The Fellowship of New Life’s adherents comprised some of the most influential thinkers of the end of the century, including the gay rights activist Edward Carpenter, the feminist novelist Olive Schreiner and the animal rights advocate Henry Salt.

They emphasized that any widespread economic or social change must begin with an ethical reawakening at the level of the individual, Maltz explained.

“These men and women were as self-reflective as they were idealistic. In their writings, they confessed their efforts and errors, expressing their earnest desires for a better society,” Maltz said.

Along the way, Maltz will also highlight unexpected commonalities between this movement for “simplification” and the English Aesthetic Movement, whose apostle, Oscar Wilde, had prescribed ways of living, dressing and furnishing one’s home.

A professor of English and writing at Southern Oregon University since 1999,

Maltz, PhD, is a specialist in late-Victorian literature and culture. She has received postdoctoral research fellowships from the Ahmanson-Getty Foundation and the Paul Mellon Centre in London. In 2008, she was selected to attend a five-week NEH Summer Seminar at UCLA’s rare books archive, the William Andrews Clark Memorial Library.

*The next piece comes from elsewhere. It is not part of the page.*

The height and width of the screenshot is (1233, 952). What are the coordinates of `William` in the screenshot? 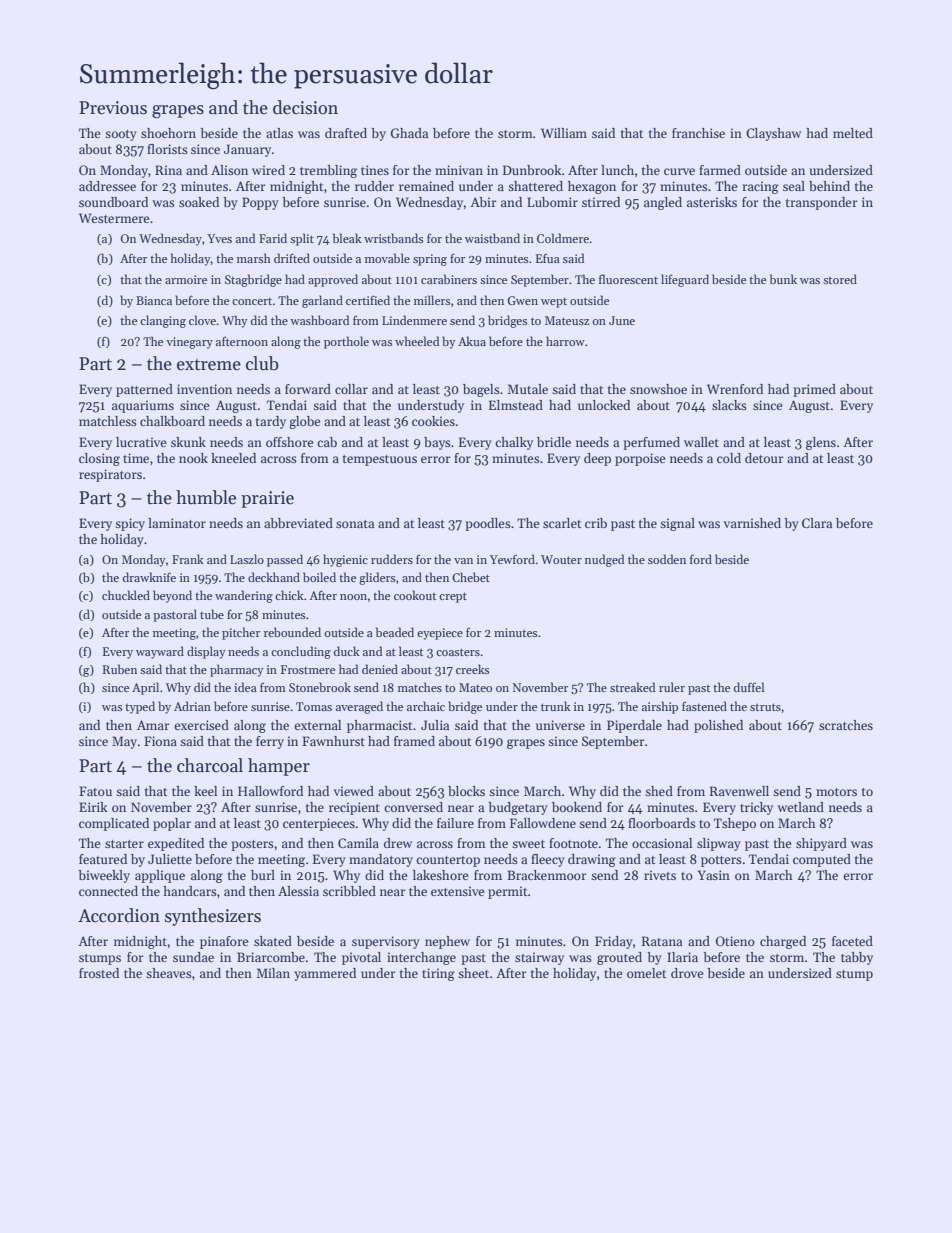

In addition to her book, “British Aestheticism and the Urban Working Classes: Beauty for the People, 1870-1914,” Maltz has published work in a variety of professional journals and essay collections. Her articles on Victorian counterculture have appeared in Victorian Literature and Culture and Journal of Victorian Culture.

Her talk begins at 7 p.m., Nov. 9, in Meese Auditorium. It is free and open to the public. A reception will immediately follow in the Visual Arts Center lobby.